Very few have heard of Robin Beaton. This is the problem with the debate over health care reform.
Beaton, who is retired nurse living in Waxahachie, Texas, thought she had health insurance. Every month she faithfully paid her premiums, but she was dumped by Blue Cross, her health insurance company, when she was diagnosed with aggressive breast cancer.
According to Blue Cross, the fact that she had seen a dermatologist for acne, allowed the company to drop her coverage because of a dermatologist who mistakenly entered a notation on her chart that suggested her simple acne was a precancerous condition.
This was a part of Beaton’s testimony this week before a House subcommittee. She was accompanied by others who thought they had insurance but lost their coverage. Karen Tumulty of Time magazine reports other witnesses such as Peggy Raddatz, whose brother lost his insurance coverage just before he was supposed to receive an expensive stem-cell transplant in treatment of his lymphoma. This was because Fortis Insurance Company discovered that his doctor had on a previous CT scan found gall stones and an aneurysm that never bothered him and that he wasn't even aware of -- conditions that had nothing to do with his cancer. And then there was Jennifer Wittney Horton of Los Angeles, California, who lost her coverage because she had been taking a drug for her irregular menstruation. Now she is unable to get coverage anywhere else. She told the subcommittee that this meant that had had to take jobs that she didn't want, and to put her career goals on hold to ensure that she could find health insurance.

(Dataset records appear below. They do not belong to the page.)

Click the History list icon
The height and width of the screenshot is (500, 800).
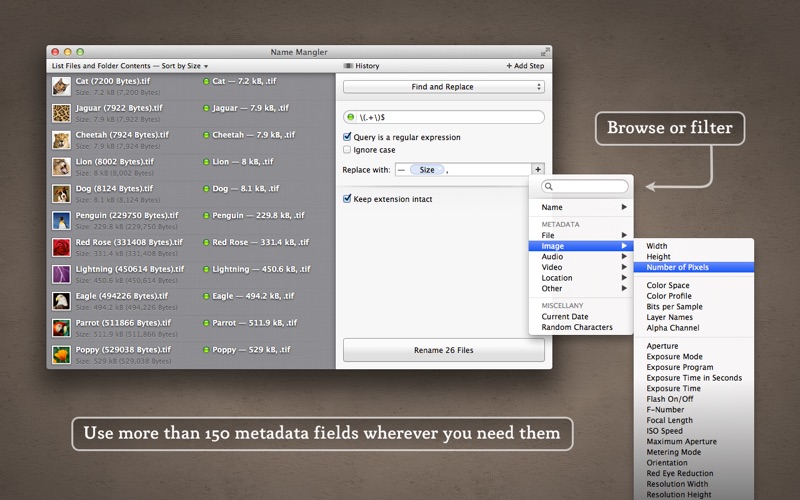(348, 66)
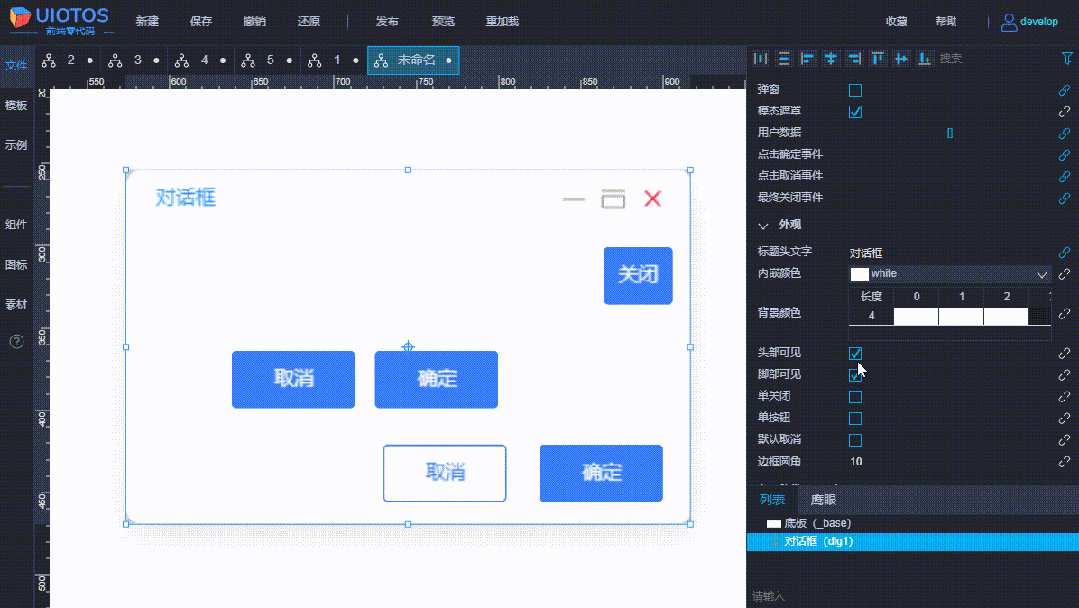Click the 用户数据 binding link icon
Screen dimensions: 1079x608
point(1063,133)
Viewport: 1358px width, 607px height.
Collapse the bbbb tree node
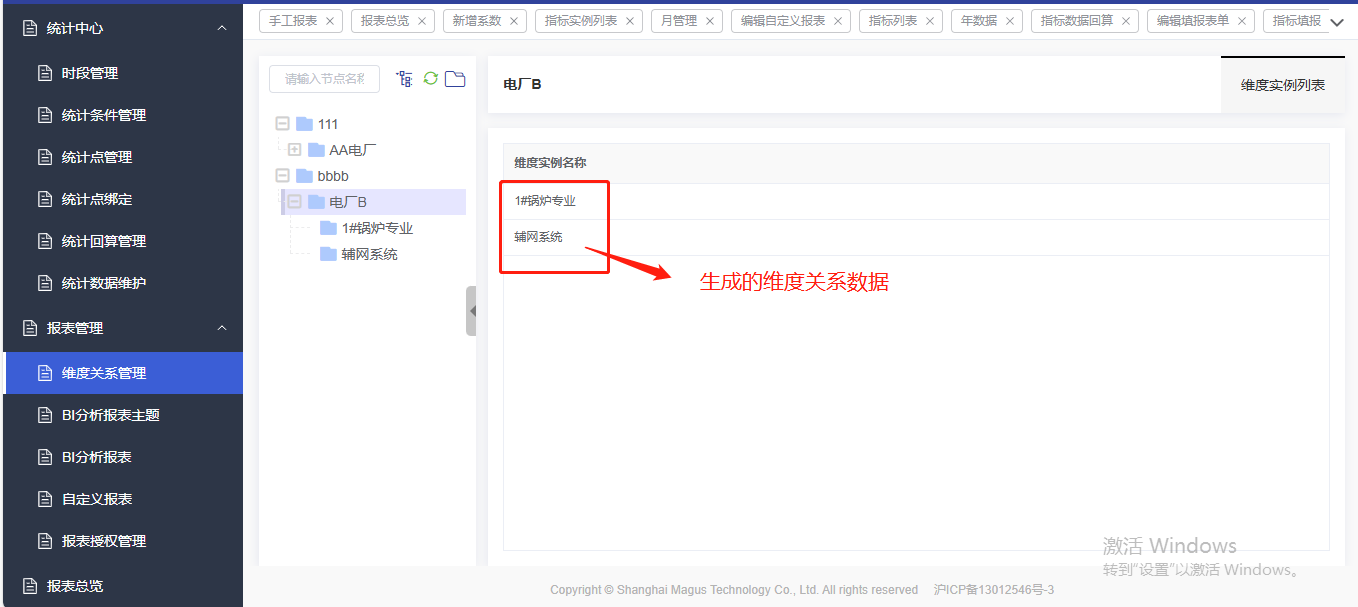coord(282,176)
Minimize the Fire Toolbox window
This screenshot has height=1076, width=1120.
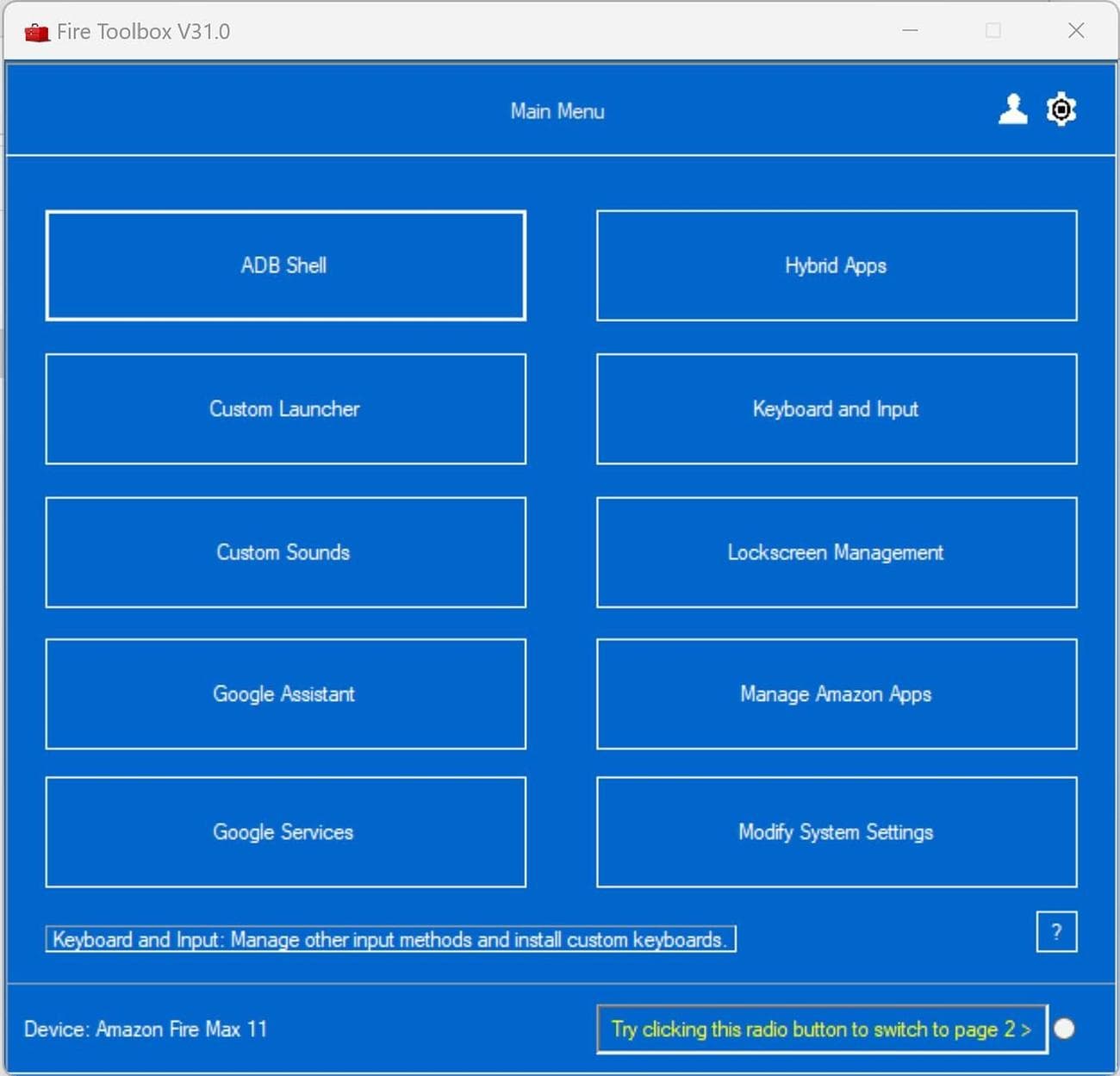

Democrat Bart Stupak of Michigan, the subcommittee's chairman, called the hearing so as to highlight the detestably unethical practice called rescission. His researchers produced performance reviews by insurance company bureaucrats in which they were praised and rewarded for denying people their coverage.
Stupak asked three health insurance executives whether or not their company would pledge to end the practice of rescission except in cases of intentional fraud?
The response of all three health insurance executives was no.
The congressional testimony was quite dramatic. Yet the media avoided it. The only exception was a story run on CNN.com. The New York Times avoided it as did the Washington Post, which found space for a story on the cancellation of Fourth of July fireworks in Shippensburg, Pennsylvania, but nothing on the cancellation of health insurance for deathly ill Americans who've paid their premiums.
Congressman Stupak, and the Energy and Commerce Committee chairman, Henry Waxman, D-California, had done their job. Why hadn't the media? Why were the outrages exposed by Stupak and Waxman not touched on by the media?
Possibly because President Obama’s White House had drawn attention away from health care. Obama's proposed reforms of the financial regulatory system had drawn the media coverage.